Cost of this validation experiment
Here is the breakup of the monetary costs incurred for this experiment.
|Item||Cost (in INR)|
|UX design consulting||12,744|
|Fashion design consulting||13,500|
|SSL + Web Hosting||FREE|
In terms of time to conduct this validation, I took around 2 months in total. Most of the time was spent designing and building the website and t-shirts. Each campaign was run for an average of 2 days.
Limitations of this validation experiment
- Choice of platform – What if Facebook / Instagram is not the best place to find eco-conscious shoppers? I have made the assumption that this is highly unlikely, given that I was targetting young e-commerce shoppers.
- Choice of target audience – Was there a different market segment apart from people who showed an interest in plastic recycling who would have performed better? Trekkers, runners and travellers were other audiences that interested me, but I never tested these due to budget and time constraints.
- Choice of marketing strategy – The Facebook ads I ran maybe more cost-effective when retargeting a warm audience. However, by targeting a cold audience who are unaware of my brand and product, it does help establish a great baseline for all of my metrics. I have seen other Indian apparel startups use Google ads, email marketing and social media to find and retain customers.
- Duration of campaigns – Due to budget constraints I did not run some of the campaigns for a longer duration, which might have shown different results.
- Ad creative improvements – I am assuming my ad copy and photos were good enough for evaluating product-market fit. There is definitely a scope for improvement by using video content to market apparel.
One of the biggest costs of any digital business model are the digital marketing costs. In this article we shared data on 3 real marketing campaigns that were used to validate an idea for an e-commerce apparel startup in India.
We compared the experimental data with industry benchmarks to identify if we had a product-market fit. For a product that showed promise, we estimated whether the market size needed to make the business viable was large enough.
As the next steps to this market validation, I see 3 things that need to be done.
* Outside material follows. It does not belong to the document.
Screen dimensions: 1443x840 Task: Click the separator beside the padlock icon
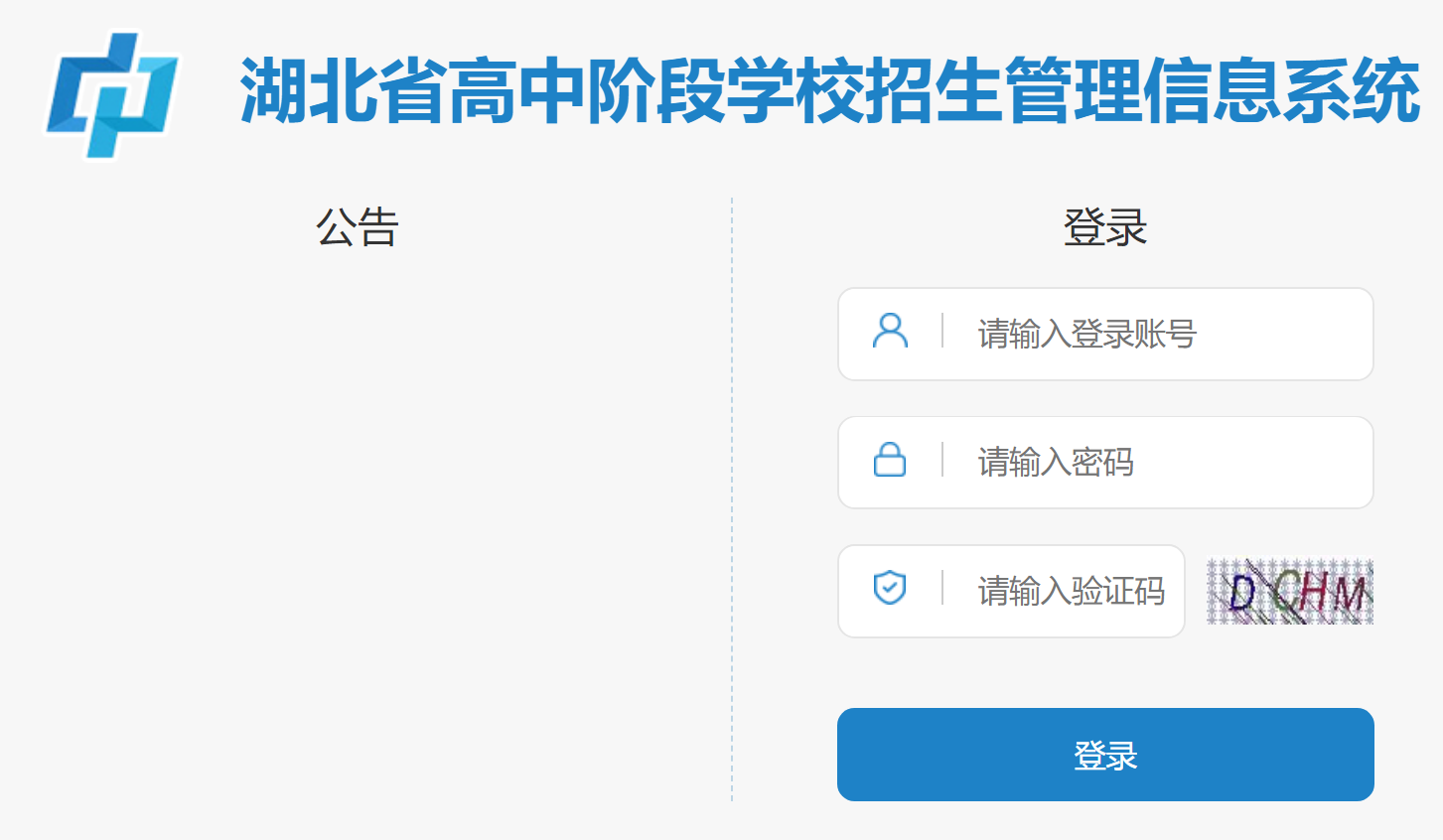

The first is to improve the product, making it appeal to men at least as much as it appeals to women, so that the target market size becomes much larger.
The second is to factor CLV and expected sales volumes into the business model using published benchmark industry data or by consulting with an existing e-commerce apparel business. This will help establish a baseline growth model for the business.
And the third is to evaluate alternate marketing strategies such as social media content marketing or influencer marketing to reduce marketing costs and improve the bottom line.
Whatever step I take next, this market validation has already saved me lots of time and money by not building a product that does not have a viable market.